In deze zaak heeft de Rechtbank Noord-Holland op 4 mei 2020 uitspraak gedaan in een geschil tussen eiseres, die een bijstandsuitkering ontving op grond van de Participatiewet, en het college van burgemeester en wethouders van de gemeente Zaanstad. Eiseres had haar bijstandsuitkering ingetrokken gekregen met ingang van 1 augustus 2018, omdat verweerder van mening was dat zij niet haar hoofdverblijf had op het door haar opgegeven adres. Dit besluit volgde op een melding dat eiseres nooit op haar eigen adres aanwezig zou zijn, wat leidde tot een dossieronderzoek en een gesprek met eiseres.

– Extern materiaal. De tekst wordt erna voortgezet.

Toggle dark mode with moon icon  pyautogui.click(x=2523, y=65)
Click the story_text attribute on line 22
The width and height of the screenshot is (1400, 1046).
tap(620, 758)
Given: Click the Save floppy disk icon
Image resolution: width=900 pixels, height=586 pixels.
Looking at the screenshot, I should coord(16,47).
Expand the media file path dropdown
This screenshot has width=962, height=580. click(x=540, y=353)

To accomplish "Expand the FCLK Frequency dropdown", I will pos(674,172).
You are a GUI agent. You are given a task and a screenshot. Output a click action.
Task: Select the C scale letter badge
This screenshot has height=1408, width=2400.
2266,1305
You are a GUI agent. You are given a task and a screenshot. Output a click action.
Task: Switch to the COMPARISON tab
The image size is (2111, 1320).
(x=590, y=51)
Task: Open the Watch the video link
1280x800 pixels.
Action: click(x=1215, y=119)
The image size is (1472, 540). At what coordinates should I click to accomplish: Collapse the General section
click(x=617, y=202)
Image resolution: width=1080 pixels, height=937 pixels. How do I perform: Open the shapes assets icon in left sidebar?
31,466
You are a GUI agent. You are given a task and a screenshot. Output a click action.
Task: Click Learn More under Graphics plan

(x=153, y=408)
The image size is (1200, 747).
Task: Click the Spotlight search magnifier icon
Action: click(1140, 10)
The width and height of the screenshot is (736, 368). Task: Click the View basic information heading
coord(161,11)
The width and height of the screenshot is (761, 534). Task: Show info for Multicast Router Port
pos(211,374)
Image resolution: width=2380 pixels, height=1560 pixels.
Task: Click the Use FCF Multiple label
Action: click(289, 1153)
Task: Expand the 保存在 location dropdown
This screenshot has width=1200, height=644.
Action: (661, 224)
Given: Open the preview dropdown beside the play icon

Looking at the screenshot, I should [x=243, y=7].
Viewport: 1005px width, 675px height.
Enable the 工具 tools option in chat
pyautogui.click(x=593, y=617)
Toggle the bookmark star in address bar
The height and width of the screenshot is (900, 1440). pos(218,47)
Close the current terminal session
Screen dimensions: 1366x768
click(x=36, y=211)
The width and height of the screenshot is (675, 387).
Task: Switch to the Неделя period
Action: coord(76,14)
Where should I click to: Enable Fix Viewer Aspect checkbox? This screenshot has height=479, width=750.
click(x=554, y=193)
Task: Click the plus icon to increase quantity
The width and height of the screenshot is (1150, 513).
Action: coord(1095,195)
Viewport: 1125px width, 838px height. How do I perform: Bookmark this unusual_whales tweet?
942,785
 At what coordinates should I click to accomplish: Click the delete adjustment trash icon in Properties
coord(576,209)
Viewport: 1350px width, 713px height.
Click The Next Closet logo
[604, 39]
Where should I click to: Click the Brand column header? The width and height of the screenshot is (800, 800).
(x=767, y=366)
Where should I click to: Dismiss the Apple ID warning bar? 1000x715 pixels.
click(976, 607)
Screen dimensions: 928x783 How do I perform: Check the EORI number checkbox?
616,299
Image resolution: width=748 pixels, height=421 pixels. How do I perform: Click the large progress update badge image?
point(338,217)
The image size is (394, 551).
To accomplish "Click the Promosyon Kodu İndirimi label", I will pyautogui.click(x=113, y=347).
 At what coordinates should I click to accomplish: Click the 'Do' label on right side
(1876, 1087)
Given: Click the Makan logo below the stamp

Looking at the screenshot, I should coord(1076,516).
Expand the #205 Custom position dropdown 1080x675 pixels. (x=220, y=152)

Tijdens dit gesprek heeft eiseres tegenstrijdige verklaringen afgelegd over haar verblijf bij haar partner en haar hoofdverblijf.
Verweerder heeft het bezwaar van eiseres tegen de intrekking van de bijstandsuitkering ongegrond verklaard. Eiseres heeft hiertegen beroep ingesteld, waarbij zij aanvoerde dat zij wel degelijk haar hoofdverblijf had op het opgegeven adres en dat haar lage waterverbruik niet als bewijs kon dienen voor het tegendeel. De rechtbank heeft overwogen dat het aan verweerder was om aannemelijk te maken dat eiseres niet op het uitkeringsadres woonde. De rechtbank concludeerde dat de verklaring van eiseres, in combinatie met het lage waterverbruik en de anonieme melding, voldoende was om aan te nemen dat eiseres haar hoofdverblijf niet had op het opgegeven adres. De rechtbank oordeelde dat eiseres haar inlichtingenplicht had geschonden door dit niet te melden.
De rechtbank heeft het beroep van eiseres ongegrond verklaard en de intrekking van de bijstandsuitkering en de terugvordering van de ten onrechte verstrekte bijstand bevestigd. De uitspraak is gedaan door mr. L. Boonstra, rechter, in aanwezigheid van mr. M.H. Boomsma, griffier. De uitspraak is niet openbaar uitgesproken vanwege de coronamaatregelen, maar zal alsnog openbaar worden gemaakt zodra dat weer mogelijk is.